→ TASK DIRECTIONS: Among the entries below, one stretch runs from the line that contains "目黒区 (490, 1906)" through the line that contains "川崎市中原区 (690, 2152)". Repeat that stretch exactly, ends included, and only that.

→ RECORDS FOR THE EXERCISE:
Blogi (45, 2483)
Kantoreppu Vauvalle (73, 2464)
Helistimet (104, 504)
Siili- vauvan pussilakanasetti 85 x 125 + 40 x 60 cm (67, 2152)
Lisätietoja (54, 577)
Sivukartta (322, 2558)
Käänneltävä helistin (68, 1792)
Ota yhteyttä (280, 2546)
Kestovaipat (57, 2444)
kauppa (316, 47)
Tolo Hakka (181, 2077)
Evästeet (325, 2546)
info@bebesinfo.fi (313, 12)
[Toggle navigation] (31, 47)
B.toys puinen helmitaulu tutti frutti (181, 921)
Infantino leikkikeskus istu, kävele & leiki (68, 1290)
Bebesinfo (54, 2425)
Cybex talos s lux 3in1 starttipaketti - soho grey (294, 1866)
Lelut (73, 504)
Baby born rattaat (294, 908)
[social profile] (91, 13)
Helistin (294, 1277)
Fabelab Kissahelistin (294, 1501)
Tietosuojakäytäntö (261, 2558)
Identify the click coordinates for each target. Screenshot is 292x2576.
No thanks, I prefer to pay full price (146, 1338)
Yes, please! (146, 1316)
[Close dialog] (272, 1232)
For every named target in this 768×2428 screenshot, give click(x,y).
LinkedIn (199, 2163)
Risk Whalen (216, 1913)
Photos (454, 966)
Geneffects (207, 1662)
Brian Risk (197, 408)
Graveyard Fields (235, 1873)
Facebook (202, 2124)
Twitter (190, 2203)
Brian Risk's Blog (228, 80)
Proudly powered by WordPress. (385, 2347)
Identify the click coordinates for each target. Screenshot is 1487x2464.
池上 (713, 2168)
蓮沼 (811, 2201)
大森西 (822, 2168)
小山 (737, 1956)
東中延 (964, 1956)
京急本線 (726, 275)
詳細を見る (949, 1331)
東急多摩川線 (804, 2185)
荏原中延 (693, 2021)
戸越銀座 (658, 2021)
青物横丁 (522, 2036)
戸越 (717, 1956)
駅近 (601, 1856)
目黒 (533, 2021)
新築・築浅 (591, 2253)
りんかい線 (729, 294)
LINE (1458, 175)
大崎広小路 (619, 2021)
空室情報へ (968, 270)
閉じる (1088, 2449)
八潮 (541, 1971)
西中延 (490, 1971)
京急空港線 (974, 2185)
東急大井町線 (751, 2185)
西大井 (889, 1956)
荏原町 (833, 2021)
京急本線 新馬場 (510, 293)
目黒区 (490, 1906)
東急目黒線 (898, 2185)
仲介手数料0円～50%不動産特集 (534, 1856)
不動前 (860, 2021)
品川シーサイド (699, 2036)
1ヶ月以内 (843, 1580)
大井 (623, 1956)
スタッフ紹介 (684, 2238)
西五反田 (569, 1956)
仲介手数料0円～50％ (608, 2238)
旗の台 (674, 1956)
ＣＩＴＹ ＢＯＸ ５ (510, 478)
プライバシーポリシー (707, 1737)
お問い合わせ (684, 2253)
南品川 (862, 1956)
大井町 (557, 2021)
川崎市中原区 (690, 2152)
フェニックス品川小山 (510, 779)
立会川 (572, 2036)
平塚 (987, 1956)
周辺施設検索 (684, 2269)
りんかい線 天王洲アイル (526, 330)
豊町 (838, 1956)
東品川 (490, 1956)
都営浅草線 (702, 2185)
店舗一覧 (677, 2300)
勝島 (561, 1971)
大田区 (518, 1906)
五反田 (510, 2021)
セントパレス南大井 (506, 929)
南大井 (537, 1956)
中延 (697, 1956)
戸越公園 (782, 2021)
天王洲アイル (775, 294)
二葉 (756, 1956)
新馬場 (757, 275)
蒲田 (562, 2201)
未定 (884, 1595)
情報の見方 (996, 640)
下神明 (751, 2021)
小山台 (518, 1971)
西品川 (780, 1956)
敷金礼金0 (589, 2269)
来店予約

→ COMPLETED EXERCISE:
目黒区 (490, 1906)
東急目黒線 (898, 2185)
仲介手数料0円～50%不動産特集 (534, 1856)
不動前 (860, 2021)
品川シーサイド (699, 2036)
1ヶ月以内 (843, 1580)
大井 (623, 1956)
スタッフ紹介 (684, 2238)
西五反田 (569, 1956)
仲介手数料0円～50％ (608, 2238)
旗の台 (674, 1956)
ＣＩＴＹ ＢＯＸ ５ (510, 478)
プライバシーポリシー (707, 1737)
お問い合わせ (684, 2253)
南品川 (862, 1956)
大井町 (557, 2021)
川崎市中原区 (690, 2152)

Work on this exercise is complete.